While Argento may be the undisputed king, there are a few directors who managed to leave their mark as well. And now, Massimo Dallamano’s What Have You Done to Solange? has been given the near Criterion Collection-treatment, courtesy of the U.S. branch of Arrow Video. No longer in need of a region free player, now we can too can bask in the glory of some of the fantastic imports that have been exclusively available overseas.

In London, Enrico ‘Henry’ Rosseni (Fabio Testi) is spending the morning drifting along the riverbank with one of his students, Elizabeth (Cristina Galbo). Suddenly, their bliss is interrupted when Elizabeth has a terrible vision of a girl being murdered and, sure enough, a body is discovered not far from where they are. After Henry returns to the scene of the crime, he becomes a suspect under the watchful eye of Inspektor Barth (Joachim Fuchsberger). As the bodies mount, Henry becomes the prime suspect and must navigate his way through his loveless marriage to Herta (Karin Baal) and stay one step ahead of the killer to find out who’s behind the brutal schoolgirl slayings.

Arrow Video brings Solange to home video in a Blu-ray/DVD combo pack on a 50GB disc, framed in an aspect ratio of 2.35:1 with amazing results. No longer the byproduct of suffering the death of a grindhouse image, Solange has been cleaned up meticulously with spectacular results. While never being quite razor sharp, fine detail is on display in nearly every shot. Whether interior or exterior, it’s unlikely anyone has seen the film look as good as it does now. Nevermind the hair at the top of the screen at the 1 hour 18 minute mark.

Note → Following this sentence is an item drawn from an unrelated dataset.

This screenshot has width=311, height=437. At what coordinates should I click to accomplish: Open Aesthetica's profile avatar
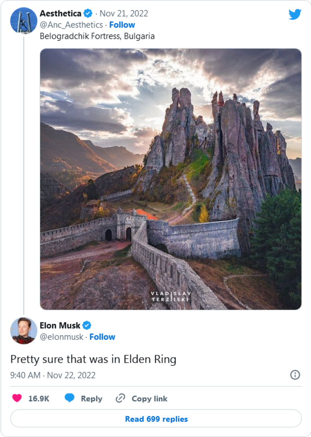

Colors are nice and natural and there’s no sign of crush, aliasing, or even banding. Even the Original Italian Mono 1.0 DTS-HD Master Audio track is clean and crisp. The score by master Ennio Morricone also sounds as vibrant as one could hope. There are, of course, instances where the dubbing doesn’t quite match up, but that’s par for the course and is no reason to mark down the sound. An English DTS track is also available, with newly translated English subtitles for the Italian track and optional English subtitles for the deaf and hard of hearing for the English track.

While not quite reaching the heights of a Criterion disc, Solange does come with a wealth of special features. Three featurettes are included, featuring interviews with actress Baal “What Have You Done to Decency?” (13:38), actor Testi “First Action Hero” (21:17), and producer Fulvio Lucisano “Old-School Producer” (11:02). All of these vary in quality and information. Baal seems very dissatisfied with having anything to do with the production and takes every opportunity she has to cut it down. Testi focuses his discussion on his own career. While Lucisano name drops while sharing tidbits about working with Morricone — questioning how the man has not won an Oscar yet, something that could be in the works with his score for Quentin Tarantino’s The Hateful Eight — and his meeting with Tarantino himself who loves the film and counts it as one of the films that taught him what he knows about filmmaking.

A commentary with critics Alan Jones and Kim Newman sheds some fun light on the genre and the film itself. “Innocence Lost” (29:00) is an Arrow exclusive video essay from Michael Mackenzie who explores the themes of Solange, along with its two semi-sequels as part of the “Schoolgirls in Peril Trilogy,” a dissection of giallo itself, covering everything from its use of and lack of children to its obsession with killer priests. The film’s trailer (3:05) is included, along with a 27-page booklet featuring articles by Howard Hughes (“A Little Night Music: The Giallo Scores of Ennio Morricone”), Art Ettinger (“Camille Keaton: Solange and Beyond”), and a quick quip about the 2K restoration.

Chock full of everything anyone could want from a giallo film, What Have You Done to Solange? is another classic example of the genre and proves its staying power and influence on directors today. Sparing the audience nothing — from scythed vaginas to nubile schoolgirls showering while being spied on by peeping toms — Dallamano delivers a classic giallo with a fantastic video/audio presentation from Arrow Video, the true masters of restoring the macabre. What Have You Done to Solange? is a great example for anyone looking to dip their toes into something more than run-of-the-mill slashers. They just don’t make ’em like they used to.